**WORK REQUIRED:** Copy out the records word for word, starting at the line that contains "Identify the location" and continuing through the line that contains "Image resolution: width=726". Leave out the pictures.
*** THE INPUT ***
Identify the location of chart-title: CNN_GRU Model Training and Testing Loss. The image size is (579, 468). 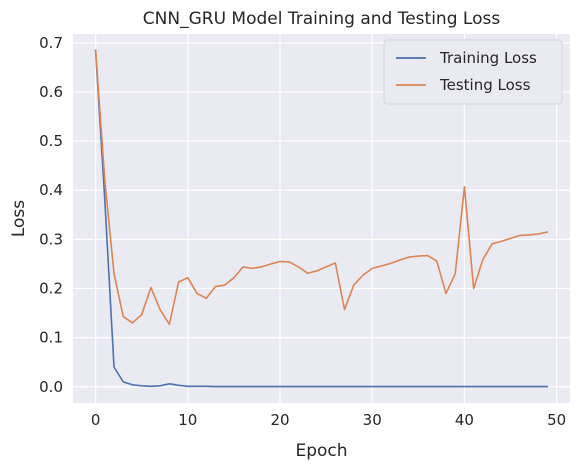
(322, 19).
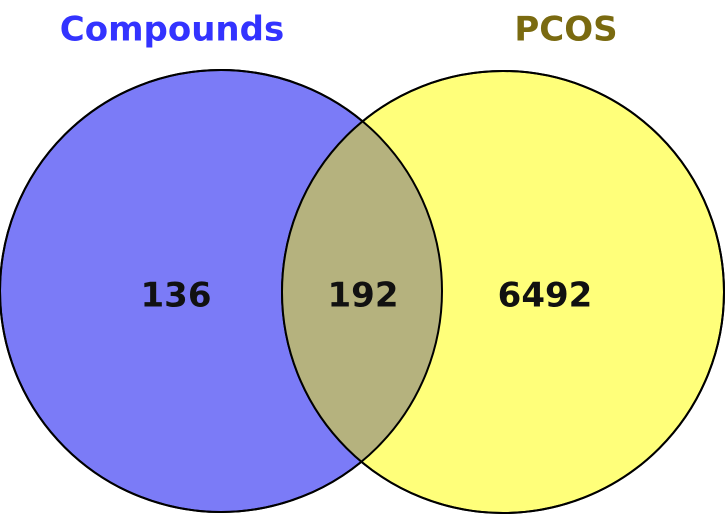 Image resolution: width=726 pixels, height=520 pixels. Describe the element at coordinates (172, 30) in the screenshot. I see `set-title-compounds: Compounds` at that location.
*** End of THE INPUT ***
*** THE INPUT ***
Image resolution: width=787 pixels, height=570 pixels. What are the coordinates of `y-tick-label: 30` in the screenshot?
*** End of THE INPUT ***
*** THE INPUT ***
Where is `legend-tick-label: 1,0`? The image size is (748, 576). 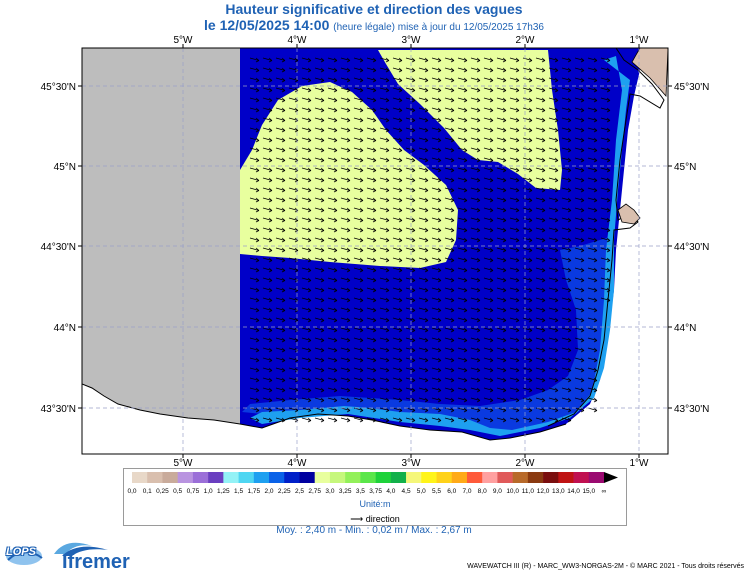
*** End of THE INPUT ***
**RESULT:**
Identify the location of chart-title: CNN_GRU Model Training and Testing Loss. The image size is (579, 468). 
(322, 19).
 Image resolution: width=726 pixels, height=520 pixels. Describe the element at coordinates (172, 30) in the screenshot. I see `set-title-compounds: Compounds` at that location.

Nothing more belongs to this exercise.